@@ -10,15 +10,27 @@
#include <linux/types.h>
#include <linux/init.h>
#include <linux/printk.h>
+#include <linux/list.h>
+#include <linux/memblock.h>
#include <asm/msr-index.h>
#include <asm/msr.h>
#include <asm/apic.h>
#include <asm/tdx.h>
#include "tdx.h"
+struct tdx_memblock {
+ struct list_head list;
+ unsigned long start_pfn;
+ unsigned long end_pfn;
+ int nid;
+};
+
static u32 tdx_keyid_start __ro_after_init;
static u32 tdx_keyid_num __ro_after_init;
+/* All TDX-usable memory regions */
+static LIST_HEAD(tdx_memlist);
+
/*
* Detect TDX private KeyIDs to see whether TDX has been enabled by the
* BIOS. Both initializing the TDX module and running TDX guest require
@@ -66,6 +78,125 @@ static void __init clear_tdx(void)

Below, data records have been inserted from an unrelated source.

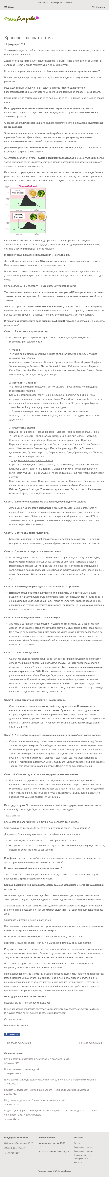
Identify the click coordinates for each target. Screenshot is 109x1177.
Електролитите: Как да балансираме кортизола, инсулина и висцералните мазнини (50, 1079)
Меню (11, 7)
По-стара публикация (19, 1042)
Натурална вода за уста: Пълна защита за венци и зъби (35, 1100)
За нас (77, 1143)
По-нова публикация (90, 1042)
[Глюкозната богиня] (25, 234)
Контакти (78, 1162)
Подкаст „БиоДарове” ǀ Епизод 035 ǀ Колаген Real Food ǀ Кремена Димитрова (46, 1089)
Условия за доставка (83, 1147)
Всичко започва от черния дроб (21, 1069)
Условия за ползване (84, 1151)
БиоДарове (66, 1170)
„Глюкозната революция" (19, 275)
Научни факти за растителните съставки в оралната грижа (36, 1058)
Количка (100, 7)
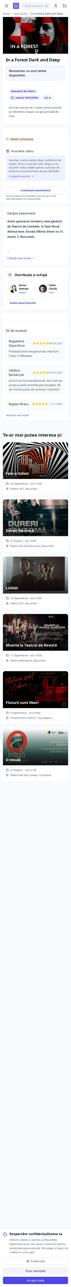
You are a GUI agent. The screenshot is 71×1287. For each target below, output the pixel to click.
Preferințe (38, 1261)
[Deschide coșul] (64, 6)
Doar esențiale (35, 1271)
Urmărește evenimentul (36, 190)
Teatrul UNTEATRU (26, 97)
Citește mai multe (19, 258)
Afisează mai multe (17, 415)
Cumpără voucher (20, 176)
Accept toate (35, 1280)
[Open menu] (6, 6)
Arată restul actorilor (23, 303)
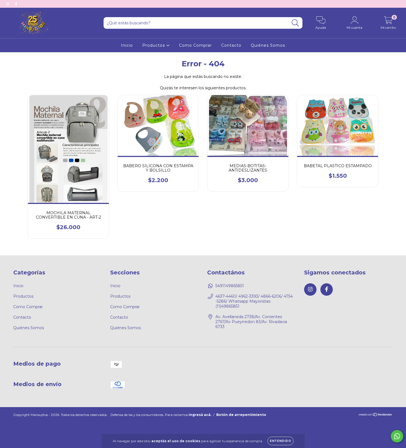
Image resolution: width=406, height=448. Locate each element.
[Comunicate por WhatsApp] (397, 436)
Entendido (280, 441)
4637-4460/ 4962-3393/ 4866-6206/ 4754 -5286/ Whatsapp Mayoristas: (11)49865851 (254, 301)
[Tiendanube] (375, 415)
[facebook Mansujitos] (16, 3)
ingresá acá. (200, 415)
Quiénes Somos (268, 45)
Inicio (127, 45)
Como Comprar (195, 45)
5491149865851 (229, 285)
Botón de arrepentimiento (241, 415)
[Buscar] (295, 23)
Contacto (231, 45)
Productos (154, 45)
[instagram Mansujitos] (8, 3)
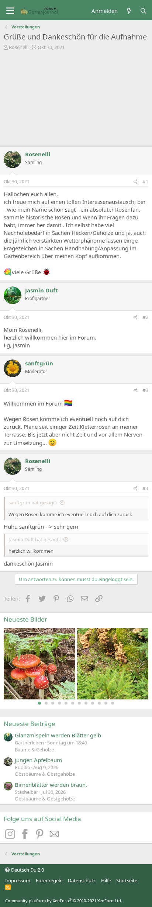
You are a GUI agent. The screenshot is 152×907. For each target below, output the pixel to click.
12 (112, 703)
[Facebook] (25, 837)
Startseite (126, 880)
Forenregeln (49, 880)
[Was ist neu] (128, 11)
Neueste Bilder (25, 619)
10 (99, 703)
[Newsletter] (54, 837)
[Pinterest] (40, 837)
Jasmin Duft (41, 290)
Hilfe (106, 880)
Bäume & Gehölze (34, 749)
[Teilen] (135, 182)
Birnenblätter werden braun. (51, 784)
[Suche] (143, 11)
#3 (145, 390)
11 (105, 703)
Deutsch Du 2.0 (27, 869)
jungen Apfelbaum (38, 760)
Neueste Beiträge (29, 723)
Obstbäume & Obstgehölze (45, 774)
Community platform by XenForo (63, 900)
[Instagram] (11, 837)
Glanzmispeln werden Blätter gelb (58, 735)
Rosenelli (18, 47)
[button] (10, 11)
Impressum (17, 880)
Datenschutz (82, 880)
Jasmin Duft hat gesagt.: (34, 539)
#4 (145, 488)
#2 (145, 317)
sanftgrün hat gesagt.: (32, 502)
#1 (145, 181)
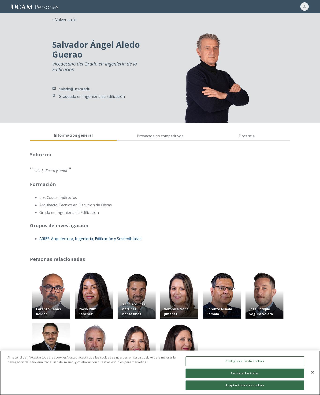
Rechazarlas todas (245, 373)
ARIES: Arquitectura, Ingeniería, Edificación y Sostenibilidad (90, 238)
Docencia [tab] (247, 136)
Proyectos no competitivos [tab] (160, 136)
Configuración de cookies (244, 361)
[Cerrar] (312, 372)
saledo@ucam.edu (74, 88)
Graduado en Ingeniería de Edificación (92, 96)
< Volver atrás (64, 19)
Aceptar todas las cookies (244, 385)
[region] (160, 373)
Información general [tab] (73, 135)
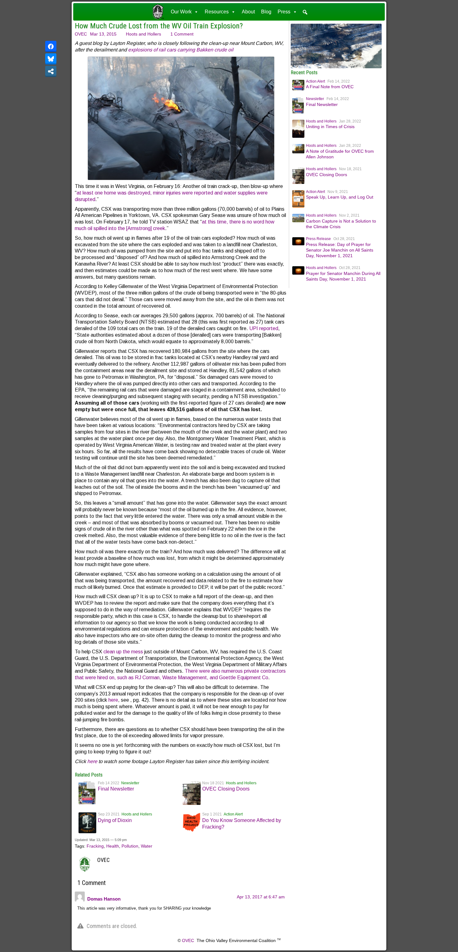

tdx_keyid_start = tdx_keyid_num = 0;
}
+static void __init tdx_memory_destroy(void)
+{
+ while (!list_empty(&tdx_memlist)) {
+ struct tdx_memblock *tmb = list_first_entry(&tdx_memlist,
+ struct tdx_memblock, list);
+
+ list_del(&tmb->list);
+ kfree(tmb);
+ }
+}
+
+/* Add one TDX memory block after all existing TDX memory blocks */
+static int __init tdx_memory_add_block(unsigned long start_pfn,
+ unsigned long end_pfn,
+ int nid)
+{
+ struct tdx_memblock *tmb;
+
+ tmb = kmalloc(sizeof(*tmb), GFP_KERNEL);
+ if (!tmb)
+ return -ENOMEM;
+
+ INIT_LIST_HEAD(&tmb->list);
+ tmb->start_pfn = start_pfn;
+ tmb->end_pfn = end_pfn;
+ tmb->nid = nid;
+
+ list_add_tail(&tmb->list, &tdx_memlist);
+
+ return 0;
+}
+
+/*
+ * TDX reports a list of "Convertible Memory Regions" (CMR) to indicate
+ * all memory regions that _can_ be used by TDX, but the kernel needs to
+ * choose the _actual_ regions that TDX can use and pass those regions
+ * to the TDX module when initializing it. After the TDX module gets
+ * initialized, no more TDX-usable memory can be hot-added to the TDX
+ * module.
+ *
+ * TDX convertible memory must be physically present during machine boot.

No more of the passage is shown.